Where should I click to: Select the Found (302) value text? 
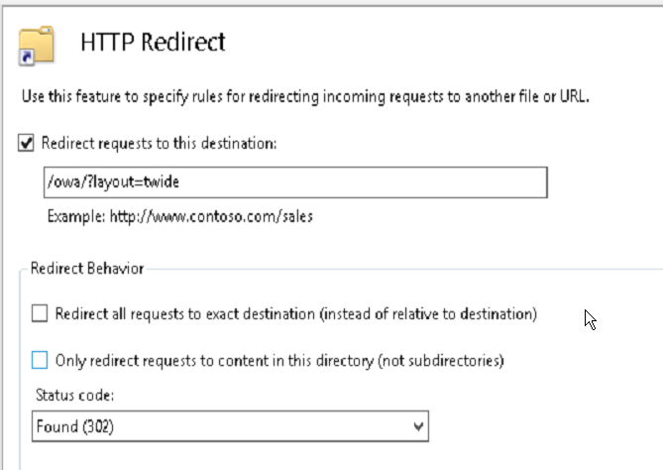[75, 426]
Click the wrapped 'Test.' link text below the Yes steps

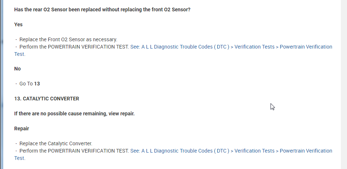20,54
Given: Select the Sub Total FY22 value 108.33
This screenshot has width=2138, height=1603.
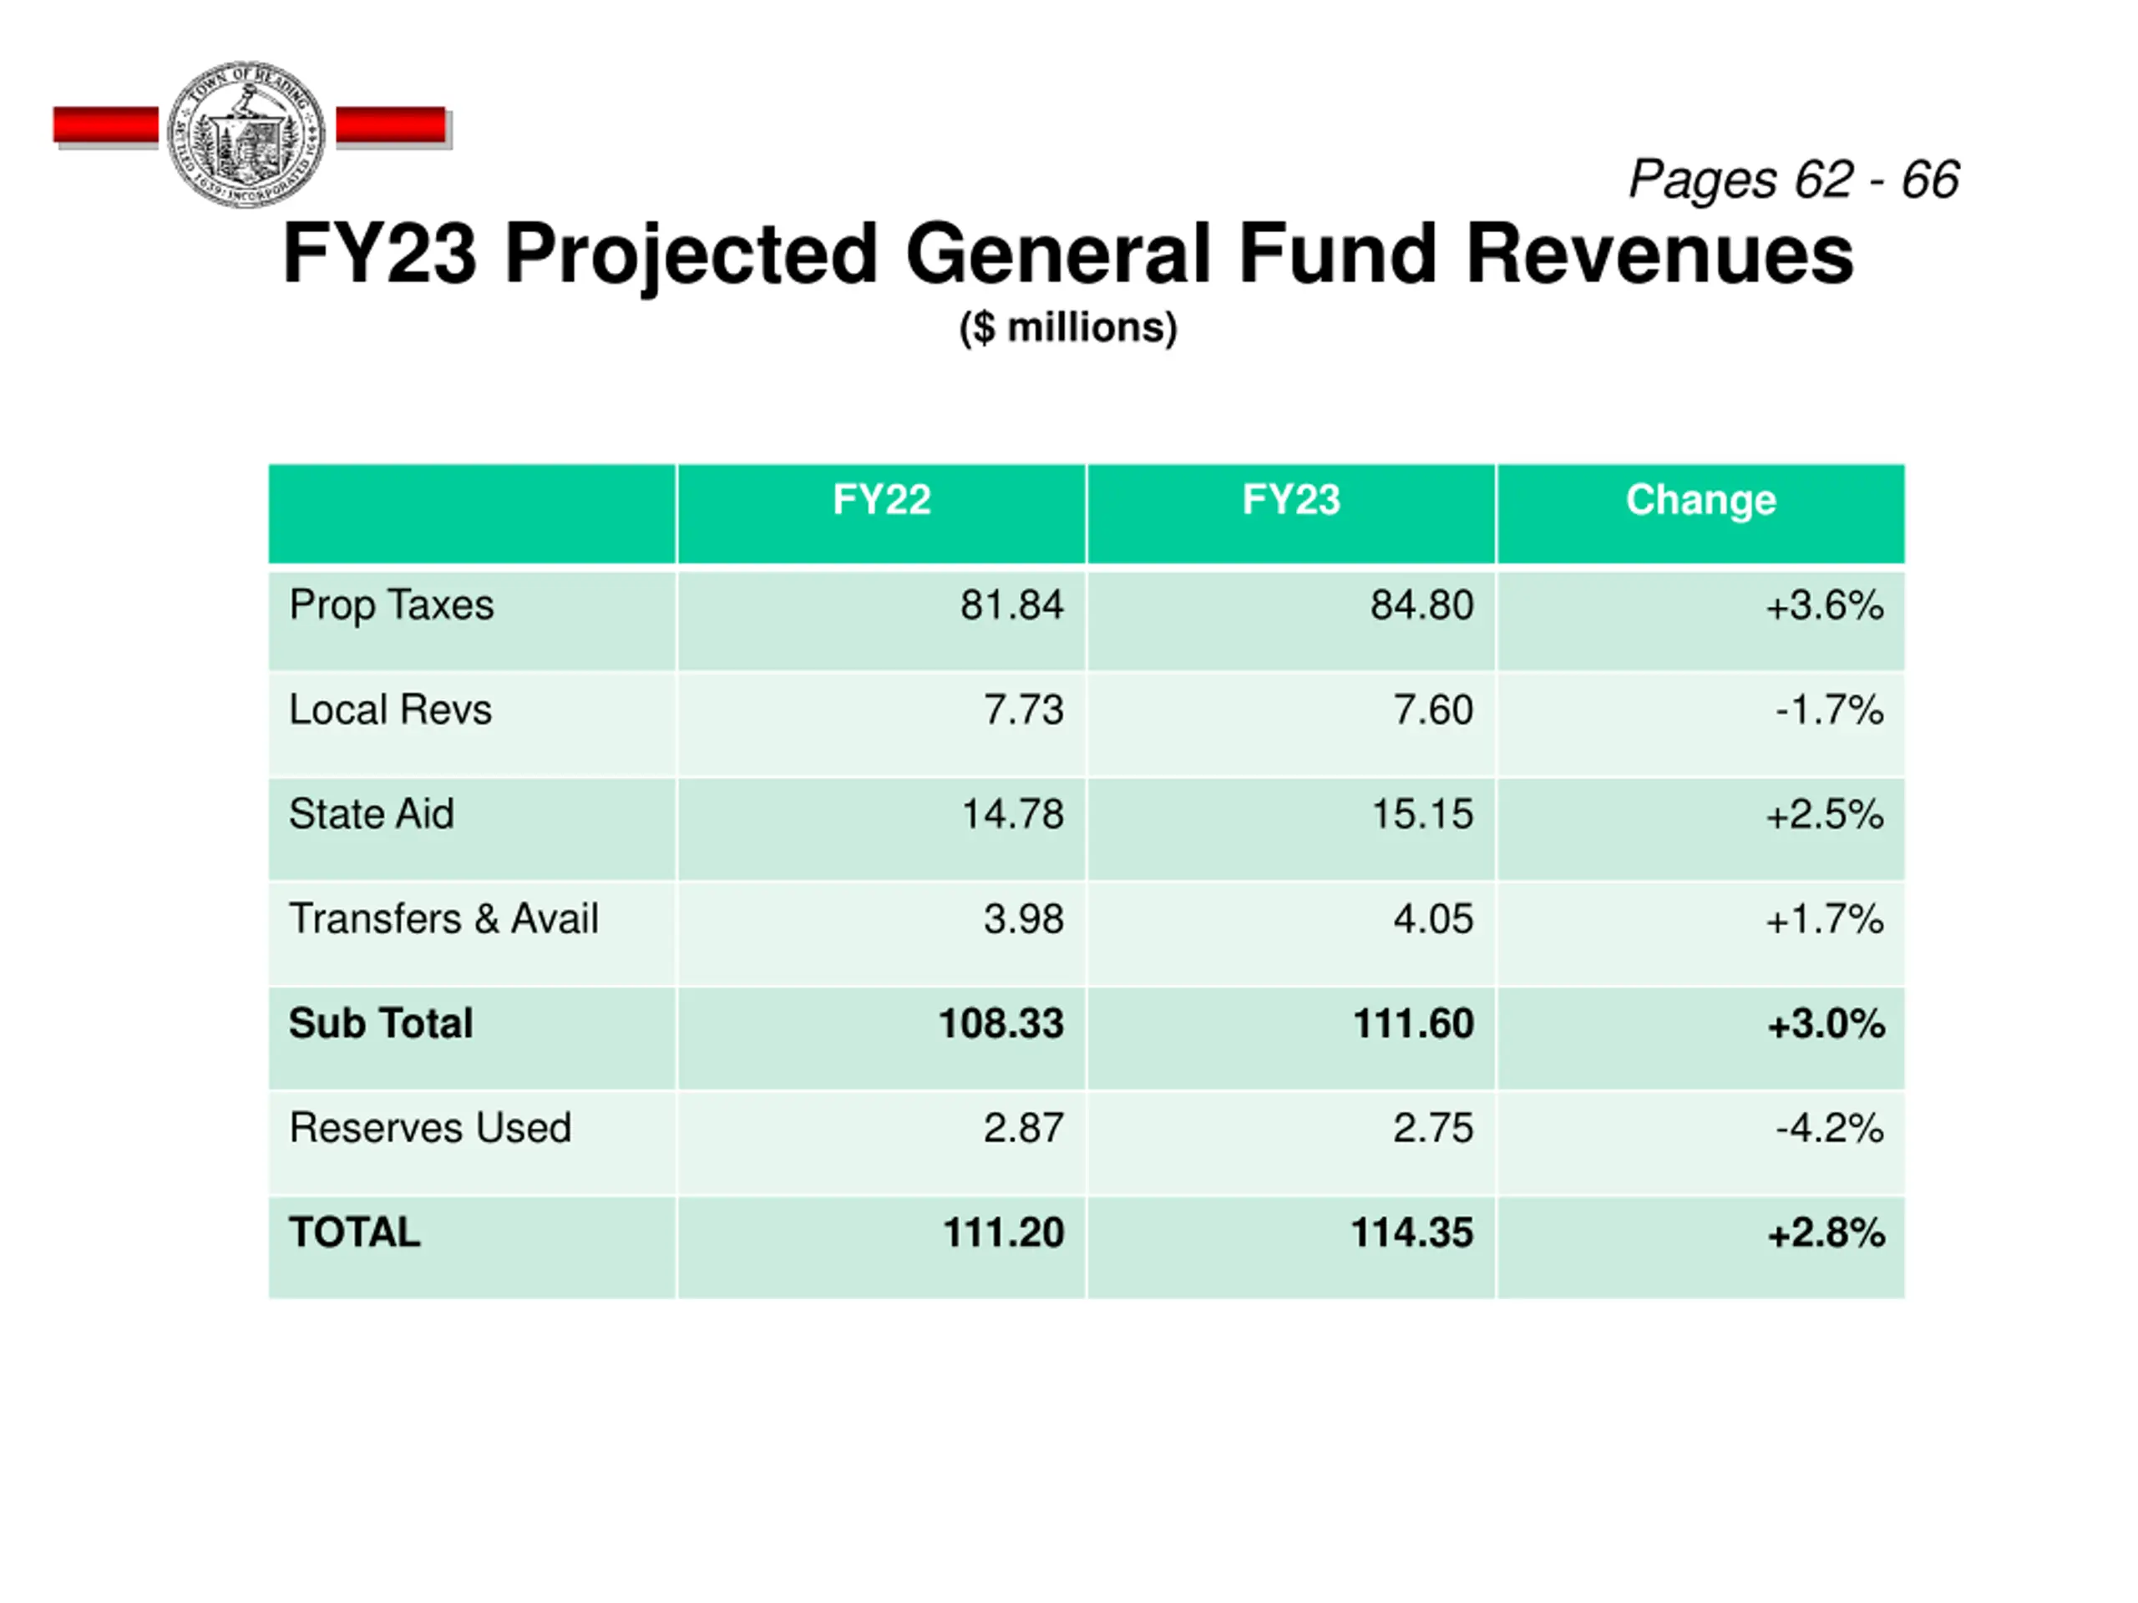Looking at the screenshot, I should (1001, 1023).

_____

* TASK TO CARRY OUT *
Please print the entries above exactly. Skip every picture.

* ANSWER TO THIS PROBLEM *
Where should I click to: Select the Found (302) value text? 
[75, 426]
Click the wrapped 'Test.' link text below the Yes steps

20,54
Given: Select the Sub Total FY22 value 108.33
This screenshot has width=2138, height=1603.
Looking at the screenshot, I should (1001, 1023).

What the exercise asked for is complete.